Reproduce, character for character, the lines of the records below, starting at the line that contains "554x415 pixels. Task: Pick" and ending at the line that contains "pos(116,99)".

-*-

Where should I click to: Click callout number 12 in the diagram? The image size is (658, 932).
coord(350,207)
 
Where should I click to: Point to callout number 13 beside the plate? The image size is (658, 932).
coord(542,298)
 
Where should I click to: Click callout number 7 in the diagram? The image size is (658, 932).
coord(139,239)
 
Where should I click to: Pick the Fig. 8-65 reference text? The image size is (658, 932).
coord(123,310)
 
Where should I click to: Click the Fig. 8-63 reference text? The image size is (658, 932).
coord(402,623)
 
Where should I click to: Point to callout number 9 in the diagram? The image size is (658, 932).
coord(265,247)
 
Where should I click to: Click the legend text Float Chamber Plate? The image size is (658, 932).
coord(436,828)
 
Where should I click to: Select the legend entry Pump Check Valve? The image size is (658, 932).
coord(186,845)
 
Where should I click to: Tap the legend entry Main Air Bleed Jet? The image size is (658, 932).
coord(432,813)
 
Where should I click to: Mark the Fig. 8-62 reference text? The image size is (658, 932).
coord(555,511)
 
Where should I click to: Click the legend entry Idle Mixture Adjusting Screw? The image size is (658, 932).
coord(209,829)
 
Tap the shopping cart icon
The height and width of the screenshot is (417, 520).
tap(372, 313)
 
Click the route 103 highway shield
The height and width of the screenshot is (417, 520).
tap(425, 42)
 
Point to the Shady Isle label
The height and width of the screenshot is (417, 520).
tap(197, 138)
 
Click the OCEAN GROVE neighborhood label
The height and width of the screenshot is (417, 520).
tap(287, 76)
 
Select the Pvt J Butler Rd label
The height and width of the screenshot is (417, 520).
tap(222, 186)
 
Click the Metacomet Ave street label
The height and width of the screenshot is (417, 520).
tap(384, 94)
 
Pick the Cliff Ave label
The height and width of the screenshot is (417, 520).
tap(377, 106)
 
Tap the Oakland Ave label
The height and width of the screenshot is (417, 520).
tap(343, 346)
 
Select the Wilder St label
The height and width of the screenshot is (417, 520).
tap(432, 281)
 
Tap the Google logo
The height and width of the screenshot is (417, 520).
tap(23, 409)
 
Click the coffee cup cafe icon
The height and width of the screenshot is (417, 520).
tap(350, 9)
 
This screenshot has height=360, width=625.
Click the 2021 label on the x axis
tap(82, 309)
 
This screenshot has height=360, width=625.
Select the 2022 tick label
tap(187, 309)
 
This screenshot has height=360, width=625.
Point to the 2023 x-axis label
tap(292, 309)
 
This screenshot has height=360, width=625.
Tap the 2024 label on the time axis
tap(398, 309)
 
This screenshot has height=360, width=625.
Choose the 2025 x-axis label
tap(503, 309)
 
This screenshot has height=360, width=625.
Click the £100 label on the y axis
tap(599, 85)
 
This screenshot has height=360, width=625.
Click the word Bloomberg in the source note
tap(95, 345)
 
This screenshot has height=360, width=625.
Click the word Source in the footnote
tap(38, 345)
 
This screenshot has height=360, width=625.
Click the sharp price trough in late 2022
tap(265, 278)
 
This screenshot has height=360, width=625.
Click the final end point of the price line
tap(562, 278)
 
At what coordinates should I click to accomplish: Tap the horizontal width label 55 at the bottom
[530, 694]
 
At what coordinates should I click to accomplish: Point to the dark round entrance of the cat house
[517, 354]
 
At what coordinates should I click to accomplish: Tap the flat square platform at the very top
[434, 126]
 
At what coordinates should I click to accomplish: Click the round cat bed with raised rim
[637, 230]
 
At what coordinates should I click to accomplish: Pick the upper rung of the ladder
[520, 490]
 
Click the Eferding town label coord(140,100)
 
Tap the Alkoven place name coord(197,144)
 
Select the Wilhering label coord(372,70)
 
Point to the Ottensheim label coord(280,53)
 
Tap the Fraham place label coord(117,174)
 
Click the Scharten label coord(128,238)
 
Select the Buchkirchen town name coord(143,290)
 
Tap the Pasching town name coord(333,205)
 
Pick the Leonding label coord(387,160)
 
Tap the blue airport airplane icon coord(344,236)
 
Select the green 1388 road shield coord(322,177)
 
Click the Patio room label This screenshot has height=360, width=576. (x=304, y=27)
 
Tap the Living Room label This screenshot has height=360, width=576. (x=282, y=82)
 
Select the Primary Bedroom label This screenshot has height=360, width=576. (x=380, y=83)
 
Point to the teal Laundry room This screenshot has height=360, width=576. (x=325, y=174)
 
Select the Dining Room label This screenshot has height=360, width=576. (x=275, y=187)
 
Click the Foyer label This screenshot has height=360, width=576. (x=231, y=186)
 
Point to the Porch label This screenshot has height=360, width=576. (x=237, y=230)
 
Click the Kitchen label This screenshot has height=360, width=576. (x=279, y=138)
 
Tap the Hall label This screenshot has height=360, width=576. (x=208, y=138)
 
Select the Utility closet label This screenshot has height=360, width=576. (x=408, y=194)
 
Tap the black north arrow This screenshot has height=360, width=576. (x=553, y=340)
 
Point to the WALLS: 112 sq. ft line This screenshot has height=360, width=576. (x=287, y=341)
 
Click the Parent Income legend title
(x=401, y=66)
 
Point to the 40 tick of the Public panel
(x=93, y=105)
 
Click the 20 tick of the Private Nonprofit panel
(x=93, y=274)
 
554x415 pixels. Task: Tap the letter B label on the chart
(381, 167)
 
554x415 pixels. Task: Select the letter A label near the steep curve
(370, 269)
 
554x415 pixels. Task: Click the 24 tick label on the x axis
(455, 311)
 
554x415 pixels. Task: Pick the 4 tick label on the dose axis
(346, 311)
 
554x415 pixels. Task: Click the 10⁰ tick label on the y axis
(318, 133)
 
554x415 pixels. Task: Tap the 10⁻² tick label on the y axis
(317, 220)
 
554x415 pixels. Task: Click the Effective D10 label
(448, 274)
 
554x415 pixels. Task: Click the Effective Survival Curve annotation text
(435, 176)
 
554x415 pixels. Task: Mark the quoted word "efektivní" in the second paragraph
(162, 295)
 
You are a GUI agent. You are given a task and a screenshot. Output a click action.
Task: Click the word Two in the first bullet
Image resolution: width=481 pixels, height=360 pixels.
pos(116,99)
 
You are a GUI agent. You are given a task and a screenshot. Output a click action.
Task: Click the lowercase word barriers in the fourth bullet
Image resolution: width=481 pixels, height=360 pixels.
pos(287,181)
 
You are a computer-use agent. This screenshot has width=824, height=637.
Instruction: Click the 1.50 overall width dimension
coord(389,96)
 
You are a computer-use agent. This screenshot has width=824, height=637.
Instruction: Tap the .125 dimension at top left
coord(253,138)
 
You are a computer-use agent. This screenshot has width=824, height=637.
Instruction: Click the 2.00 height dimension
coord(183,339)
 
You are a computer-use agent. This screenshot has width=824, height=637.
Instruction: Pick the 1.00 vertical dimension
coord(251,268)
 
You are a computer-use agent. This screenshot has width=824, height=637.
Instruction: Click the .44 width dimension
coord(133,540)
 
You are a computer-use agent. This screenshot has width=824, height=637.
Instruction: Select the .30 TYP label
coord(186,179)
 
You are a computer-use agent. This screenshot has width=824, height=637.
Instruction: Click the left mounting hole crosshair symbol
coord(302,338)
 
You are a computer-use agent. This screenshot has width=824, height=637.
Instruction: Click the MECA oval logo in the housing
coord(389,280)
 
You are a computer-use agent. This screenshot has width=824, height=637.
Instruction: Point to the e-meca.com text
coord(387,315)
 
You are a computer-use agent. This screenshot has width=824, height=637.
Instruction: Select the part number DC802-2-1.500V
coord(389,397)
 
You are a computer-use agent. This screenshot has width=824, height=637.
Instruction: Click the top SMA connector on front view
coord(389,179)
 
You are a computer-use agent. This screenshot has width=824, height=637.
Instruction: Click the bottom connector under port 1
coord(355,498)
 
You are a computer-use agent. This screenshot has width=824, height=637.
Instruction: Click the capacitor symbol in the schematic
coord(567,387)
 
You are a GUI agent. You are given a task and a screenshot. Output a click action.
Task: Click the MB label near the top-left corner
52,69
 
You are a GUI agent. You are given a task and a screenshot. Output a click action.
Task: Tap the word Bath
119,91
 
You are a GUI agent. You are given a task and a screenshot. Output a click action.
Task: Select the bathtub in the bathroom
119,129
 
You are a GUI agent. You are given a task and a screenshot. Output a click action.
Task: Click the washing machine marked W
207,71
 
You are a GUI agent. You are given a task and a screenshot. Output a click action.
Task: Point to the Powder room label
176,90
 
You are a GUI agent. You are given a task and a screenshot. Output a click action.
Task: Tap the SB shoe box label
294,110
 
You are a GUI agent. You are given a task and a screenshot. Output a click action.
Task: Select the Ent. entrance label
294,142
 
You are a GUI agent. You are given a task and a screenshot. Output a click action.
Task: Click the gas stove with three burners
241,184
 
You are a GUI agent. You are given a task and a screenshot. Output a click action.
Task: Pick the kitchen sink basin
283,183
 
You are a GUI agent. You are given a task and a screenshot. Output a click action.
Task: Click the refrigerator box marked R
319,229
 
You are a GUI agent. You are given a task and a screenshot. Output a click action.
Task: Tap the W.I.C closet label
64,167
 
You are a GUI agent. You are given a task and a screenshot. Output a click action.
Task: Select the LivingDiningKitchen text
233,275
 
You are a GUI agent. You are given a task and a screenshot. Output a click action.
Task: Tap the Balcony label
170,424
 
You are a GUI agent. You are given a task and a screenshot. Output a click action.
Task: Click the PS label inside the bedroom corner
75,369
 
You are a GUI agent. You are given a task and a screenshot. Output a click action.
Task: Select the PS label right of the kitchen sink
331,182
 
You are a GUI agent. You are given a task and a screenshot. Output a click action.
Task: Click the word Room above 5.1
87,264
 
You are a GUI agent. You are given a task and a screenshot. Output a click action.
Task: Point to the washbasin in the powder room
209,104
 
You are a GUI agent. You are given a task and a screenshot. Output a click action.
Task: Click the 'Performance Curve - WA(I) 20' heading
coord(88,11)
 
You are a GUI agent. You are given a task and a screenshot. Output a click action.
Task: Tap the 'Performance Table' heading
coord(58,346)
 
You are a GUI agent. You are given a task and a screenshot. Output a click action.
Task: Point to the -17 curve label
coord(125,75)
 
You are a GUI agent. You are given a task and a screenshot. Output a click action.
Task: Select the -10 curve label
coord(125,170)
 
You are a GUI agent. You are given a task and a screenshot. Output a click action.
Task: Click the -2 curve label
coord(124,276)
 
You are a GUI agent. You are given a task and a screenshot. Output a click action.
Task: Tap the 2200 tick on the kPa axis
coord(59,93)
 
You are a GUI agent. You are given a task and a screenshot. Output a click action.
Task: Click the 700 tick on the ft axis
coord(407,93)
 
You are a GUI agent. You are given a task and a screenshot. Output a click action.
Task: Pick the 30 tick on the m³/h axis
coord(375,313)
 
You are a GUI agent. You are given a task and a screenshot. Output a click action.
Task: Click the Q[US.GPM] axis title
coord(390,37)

-*-

[Answer]
554x415 pixels. Task: Pick the 4 tick label on the dose axis
(346, 311)
 
554x415 pixels. Task: Click the 10⁰ tick label on the y axis
(318, 133)
 
554x415 pixels. Task: Tap the 10⁻² tick label on the y axis
(317, 220)
 
554x415 pixels. Task: Click the Effective D10 label
(448, 274)
 
554x415 pixels. Task: Click the Effective Survival Curve annotation text
(435, 176)
 
554x415 pixels. Task: Mark the quoted word "efektivní" in the second paragraph
(162, 295)
 
You are a GUI agent. You are given a task and a screenshot. Output a click action.
Task: Click the word Two in the first bullet
Image resolution: width=481 pixels, height=360 pixels.
pos(116,99)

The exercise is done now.